Spektroom - Operasi pencarian dan pertolongan kecelakaan pesawat terus berlanjut. Pada hari ketujuh operasi, Tim SAR Gabungan kembali menemukan bagian tubuh (body part) korban pesawat ATR 42-500 milik Indonesia Air Transport.
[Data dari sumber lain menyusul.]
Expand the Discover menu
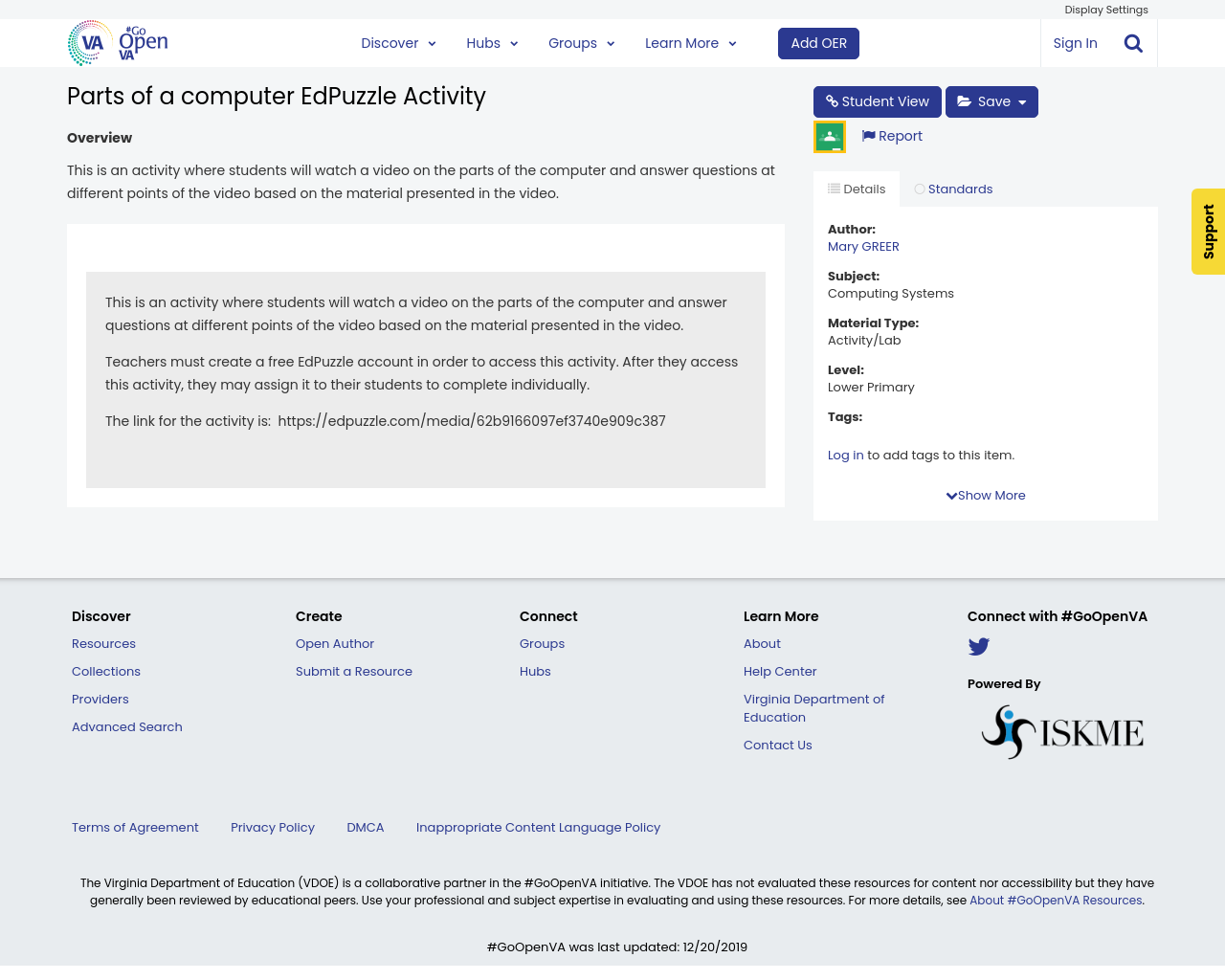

Penemuan tersebut terjadi di kawasan ekstrem Gunung Bulusaraung, Kecamatan Balocci, Kabupaten Pangkep, pada Jumat pagi, 23 Januari 2026.

Kepala Seksi Operasi dan Siaga Basarnas Makassar, Andi Sultan, menjelaskan bahwa temuan terbaru merupakan bagian dari rangkaian pencarian yang telah direncanakan sebelumnya.

"Tim SAR gabungan yang terdiri dari TNI, Basarnas, Polri, serta berbagai potensi SAR dari Sulawesi Selatan dan luar daerah terus bekerja maksimal di lapangan,” ujar Andi Sultan.

Ia menyebutkan, dukungan juga datang dari personel Basarnas Palu, Mamuju, dan Kendari yang turut memperkuat operasi di medan sulit tersebut.

“Alhamdulillah, paket body part kesembilan ditemukan sekitar pukul 08.55 WITA dan tetap kami tangani sesuai rencana operasi yang telah disusun,” jelasnya.

Tim SAR kemudian melanjutkan misi utama pencarian, meski proses evakuasi berlangsung dengan penuh kehati-hatian karena kondisi medan yang ekstrem.

“Pada pukul 09.16 WITA, Alhamdulillah kembali ditemukan paket body part kesepuluh dan saat ini masih dalam proses evakuasi,” tambah Andi Sultan.

Menurutnya, keterlibatan berbagai unsur menjadi kunci kelancaran operasi di lapangan, mulai dari TNI-Polri, pemerintah daerah, hingga potensi SAR lainnya.

“Semua unsur terlibat, termasuk pemadam kebakaran, unsur pemerintah desa, dan potensi-potensi lain yang memiliki kemampuan teknis di lapangan,” ungkapnya.

Seluruh temuan korban selanjutnya akan diserahkan kepada pihak berwenang untuk proses identifikasi sesuai prosedur yang berlaku.

Basarnas memastikan operasi SAR akan terus dilanjutkan hingga seluruh korban berhasil ditemukan dengan tetap mengutamakan keselamatan personel.